Bernd Blossey, a professor in the department of natural resources at Cornell University commented: “Obviously planting rosemary or thyme in your garden isn’t something that will endanger our environment. But there may be other things in there that have not been identified yet. Any time you gain something unknown, my suggestion is burning them, not even throwing them in the trash.
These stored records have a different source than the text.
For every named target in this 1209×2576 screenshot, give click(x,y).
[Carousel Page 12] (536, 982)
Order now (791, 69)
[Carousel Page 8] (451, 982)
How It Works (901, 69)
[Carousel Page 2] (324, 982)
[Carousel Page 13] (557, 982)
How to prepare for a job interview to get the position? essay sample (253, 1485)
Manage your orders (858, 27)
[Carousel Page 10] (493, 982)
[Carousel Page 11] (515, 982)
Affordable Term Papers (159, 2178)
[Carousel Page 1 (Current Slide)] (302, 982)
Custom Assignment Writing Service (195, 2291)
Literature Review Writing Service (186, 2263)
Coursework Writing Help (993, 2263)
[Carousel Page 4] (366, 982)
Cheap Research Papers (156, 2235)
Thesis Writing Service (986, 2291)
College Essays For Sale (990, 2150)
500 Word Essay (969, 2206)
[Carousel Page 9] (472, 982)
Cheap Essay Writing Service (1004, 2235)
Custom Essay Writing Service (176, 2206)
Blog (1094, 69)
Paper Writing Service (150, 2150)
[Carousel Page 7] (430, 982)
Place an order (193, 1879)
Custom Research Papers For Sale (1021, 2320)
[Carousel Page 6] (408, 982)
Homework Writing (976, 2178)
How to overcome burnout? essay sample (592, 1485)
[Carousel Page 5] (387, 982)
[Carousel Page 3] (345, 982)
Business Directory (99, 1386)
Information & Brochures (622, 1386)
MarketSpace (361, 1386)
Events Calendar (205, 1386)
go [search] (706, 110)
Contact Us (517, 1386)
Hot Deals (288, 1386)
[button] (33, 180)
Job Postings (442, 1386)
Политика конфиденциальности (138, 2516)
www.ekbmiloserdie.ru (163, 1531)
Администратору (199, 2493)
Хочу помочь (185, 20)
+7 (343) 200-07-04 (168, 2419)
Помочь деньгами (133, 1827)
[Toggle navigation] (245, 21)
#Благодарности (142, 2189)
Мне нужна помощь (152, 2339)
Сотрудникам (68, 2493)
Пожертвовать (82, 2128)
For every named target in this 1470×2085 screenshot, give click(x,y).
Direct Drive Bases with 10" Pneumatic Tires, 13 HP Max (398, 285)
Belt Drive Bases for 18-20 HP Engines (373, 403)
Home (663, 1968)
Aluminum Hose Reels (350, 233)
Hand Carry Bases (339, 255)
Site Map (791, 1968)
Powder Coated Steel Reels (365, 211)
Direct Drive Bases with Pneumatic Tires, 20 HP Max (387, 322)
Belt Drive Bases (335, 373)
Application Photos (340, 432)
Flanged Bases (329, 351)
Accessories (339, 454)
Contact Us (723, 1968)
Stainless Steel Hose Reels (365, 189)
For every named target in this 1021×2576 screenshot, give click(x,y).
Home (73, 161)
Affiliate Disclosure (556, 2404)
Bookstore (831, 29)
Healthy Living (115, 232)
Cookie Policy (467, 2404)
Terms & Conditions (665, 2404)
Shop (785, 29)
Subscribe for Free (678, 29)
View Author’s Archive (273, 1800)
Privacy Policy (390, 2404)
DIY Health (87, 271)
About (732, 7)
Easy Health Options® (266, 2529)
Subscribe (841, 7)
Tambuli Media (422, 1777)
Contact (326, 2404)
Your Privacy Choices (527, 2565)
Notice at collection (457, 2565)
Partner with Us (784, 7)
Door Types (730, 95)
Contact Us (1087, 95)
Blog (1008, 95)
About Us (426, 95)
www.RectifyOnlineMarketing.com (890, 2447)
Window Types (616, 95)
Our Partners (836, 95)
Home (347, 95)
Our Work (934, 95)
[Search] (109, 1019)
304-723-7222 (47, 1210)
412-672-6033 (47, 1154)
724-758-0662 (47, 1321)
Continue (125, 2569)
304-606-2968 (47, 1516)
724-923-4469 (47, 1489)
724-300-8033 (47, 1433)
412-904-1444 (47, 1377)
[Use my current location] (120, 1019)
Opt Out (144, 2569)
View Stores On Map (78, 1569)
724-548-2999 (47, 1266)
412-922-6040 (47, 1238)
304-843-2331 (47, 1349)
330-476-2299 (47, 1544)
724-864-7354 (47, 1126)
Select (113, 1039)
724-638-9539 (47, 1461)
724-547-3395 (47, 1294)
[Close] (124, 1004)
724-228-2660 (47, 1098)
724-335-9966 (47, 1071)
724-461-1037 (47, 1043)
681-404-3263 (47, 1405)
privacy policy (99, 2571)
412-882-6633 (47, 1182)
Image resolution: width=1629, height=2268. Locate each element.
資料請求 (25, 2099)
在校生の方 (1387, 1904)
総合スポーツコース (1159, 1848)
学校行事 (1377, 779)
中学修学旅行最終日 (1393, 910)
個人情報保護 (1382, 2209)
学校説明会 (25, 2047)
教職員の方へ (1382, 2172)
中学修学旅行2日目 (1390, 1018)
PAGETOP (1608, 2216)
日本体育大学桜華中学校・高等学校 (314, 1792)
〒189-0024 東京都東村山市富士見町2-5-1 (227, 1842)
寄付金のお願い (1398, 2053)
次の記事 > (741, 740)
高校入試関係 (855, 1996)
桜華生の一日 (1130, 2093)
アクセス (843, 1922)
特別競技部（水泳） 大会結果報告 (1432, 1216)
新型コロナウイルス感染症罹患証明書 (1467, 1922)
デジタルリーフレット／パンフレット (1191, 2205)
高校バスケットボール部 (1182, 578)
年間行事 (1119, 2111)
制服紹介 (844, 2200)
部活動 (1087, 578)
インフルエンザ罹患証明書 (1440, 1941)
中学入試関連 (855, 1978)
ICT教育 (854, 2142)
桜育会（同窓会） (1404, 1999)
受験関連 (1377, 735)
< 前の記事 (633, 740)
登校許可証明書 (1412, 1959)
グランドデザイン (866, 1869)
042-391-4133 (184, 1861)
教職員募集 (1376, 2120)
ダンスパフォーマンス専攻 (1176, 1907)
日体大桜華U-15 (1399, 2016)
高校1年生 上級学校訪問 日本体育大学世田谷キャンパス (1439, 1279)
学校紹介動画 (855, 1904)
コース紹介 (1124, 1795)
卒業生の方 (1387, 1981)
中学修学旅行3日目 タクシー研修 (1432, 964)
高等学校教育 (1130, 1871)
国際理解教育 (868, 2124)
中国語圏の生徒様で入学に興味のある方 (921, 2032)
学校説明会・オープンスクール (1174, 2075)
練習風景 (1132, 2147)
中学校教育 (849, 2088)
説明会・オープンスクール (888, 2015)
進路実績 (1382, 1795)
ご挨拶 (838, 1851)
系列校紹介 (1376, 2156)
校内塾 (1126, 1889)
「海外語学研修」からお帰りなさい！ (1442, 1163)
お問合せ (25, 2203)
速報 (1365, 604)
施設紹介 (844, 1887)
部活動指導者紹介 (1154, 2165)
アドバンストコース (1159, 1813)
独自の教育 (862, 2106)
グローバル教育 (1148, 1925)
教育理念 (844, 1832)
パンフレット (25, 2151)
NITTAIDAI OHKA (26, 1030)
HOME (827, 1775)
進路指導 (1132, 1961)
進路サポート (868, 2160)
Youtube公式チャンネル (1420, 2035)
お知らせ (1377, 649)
In our initial report on the seeds, we suggested the mailings could be some sort of agricultural warfare brewing between the U.S. and China – where agriculture remains a key point of trade tensions – and where a cold war of sorts appears to be bubbling up under the surface. 

After multiple reports in the U.S. media regarding the seeds, China’s Foreign Ministry responded last month by saying that China Post (the country’s state owned mail service) “has strictly followed regulations that ban the sending and receiving of seeds,” according to Bloomberg.

Further, Chinese Foreign Ministry spokesman Wang Wenbin says that the parcels were “forged” and “not from China”. China has supposedly requested that the U.S. mail the seeds back to China so they could investigate further.

We noted last month that the response is anything but re-assuring. We’re not postmaster generals but we find the idea of being able to forge mailing labels – and get products to their final destination – in this day and age where even the decrepit U.S. postal service is mostly digital, as a difficult one. 

Amazon has also since said it is banning the sale of seeds on its platform.

Anyone who has received seeds in the mail can report them to the United States Department of Agriculture by visiting their website here. The site says:

If individuals are aware of the potential smuggling of prohibited exotic fruits, vegetables, or meat products into or through the USA, they can help APHIS by contacting the confidential Antismuggling Hotline number at 800-877-3835 or by sending an Email to SITC.Mail@aphis.usda.gov.

USDA will make every attempt to protect the confidentiality of any information sources during an investigation within the extent of the law.